Ansel Adams trust sues over photographic print sales
The estate of the acclaimed late photographer Ansel Adams is suing a man who has apparently been selling prints he claims are Adams's work.
The Ansel Adams Publishing Rights Trust, which filed the legal case in the US, wants to stop Rick Norsigian selling images it does not endorse.
In July, Mr Norsigian's lawyer said experts concluded "beyond reasonable doubt" the prints were Adams' work.
The case has "no merit", Mr Norsigian's lawyer Arnold Peter added.
It alleges trademark infringement, false advertising, trademark dilution, unfair competition and other claims.
Although the case does not specify damages, the trust has asked the court to order the defendants to hand over any profits made from any sales.
It also claims there is "substantial evidence" suggesting the negatives were created by another photographer, Earl Brooks.
Adams's representatives insist the negatives are fraudulent.

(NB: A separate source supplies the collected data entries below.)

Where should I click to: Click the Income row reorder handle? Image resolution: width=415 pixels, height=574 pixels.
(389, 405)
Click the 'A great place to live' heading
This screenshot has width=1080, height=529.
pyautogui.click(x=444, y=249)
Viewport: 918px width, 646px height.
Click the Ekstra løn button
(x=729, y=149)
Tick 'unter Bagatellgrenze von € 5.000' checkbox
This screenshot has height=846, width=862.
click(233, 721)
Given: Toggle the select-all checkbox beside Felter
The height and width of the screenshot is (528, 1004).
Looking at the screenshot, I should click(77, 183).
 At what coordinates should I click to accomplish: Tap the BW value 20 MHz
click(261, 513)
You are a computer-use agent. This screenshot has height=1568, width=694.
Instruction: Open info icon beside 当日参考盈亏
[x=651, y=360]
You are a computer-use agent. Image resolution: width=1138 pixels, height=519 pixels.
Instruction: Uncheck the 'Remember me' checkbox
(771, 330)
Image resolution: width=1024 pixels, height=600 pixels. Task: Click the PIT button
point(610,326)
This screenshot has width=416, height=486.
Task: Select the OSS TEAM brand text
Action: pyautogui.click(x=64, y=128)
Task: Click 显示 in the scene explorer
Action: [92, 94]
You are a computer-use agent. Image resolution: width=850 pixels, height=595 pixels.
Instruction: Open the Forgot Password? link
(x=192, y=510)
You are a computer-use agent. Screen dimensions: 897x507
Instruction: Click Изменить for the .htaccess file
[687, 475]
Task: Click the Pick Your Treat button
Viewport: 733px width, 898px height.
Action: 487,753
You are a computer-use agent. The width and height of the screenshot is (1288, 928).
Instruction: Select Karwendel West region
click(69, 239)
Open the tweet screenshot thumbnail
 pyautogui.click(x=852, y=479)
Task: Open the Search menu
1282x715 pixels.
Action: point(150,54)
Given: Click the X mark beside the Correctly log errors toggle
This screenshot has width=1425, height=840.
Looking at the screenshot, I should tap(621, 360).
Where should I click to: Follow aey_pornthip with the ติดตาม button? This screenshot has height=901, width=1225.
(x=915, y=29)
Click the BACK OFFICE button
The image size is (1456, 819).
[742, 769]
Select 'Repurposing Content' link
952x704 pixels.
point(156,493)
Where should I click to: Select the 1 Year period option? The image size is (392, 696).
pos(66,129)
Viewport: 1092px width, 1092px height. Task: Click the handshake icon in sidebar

"I'm sure Ansel never would've imagined a scam on this scale," said Bill Turnage, the trust's managing director.
"I never thought it would come to this, but we have to try to do our duty to protect his work and reputation."
But Mr Peter responded by saying: "We are disappointed that the Ansel Adams Publishing Rights Trust has decided to resort to the courts in order to resolve what, in our view, is a debate that should be resolved by art and forensic experts."
Mr Norsigian said he bought the negatives 10 years ago at a garage sale for $45 (£34).
For years he has been trying to verify the photos, which were believed to have been destroyed in a 1937 fire at Adams's studio in Yosemite National Park.
He has set up a website to sell prints made from some of the negatives.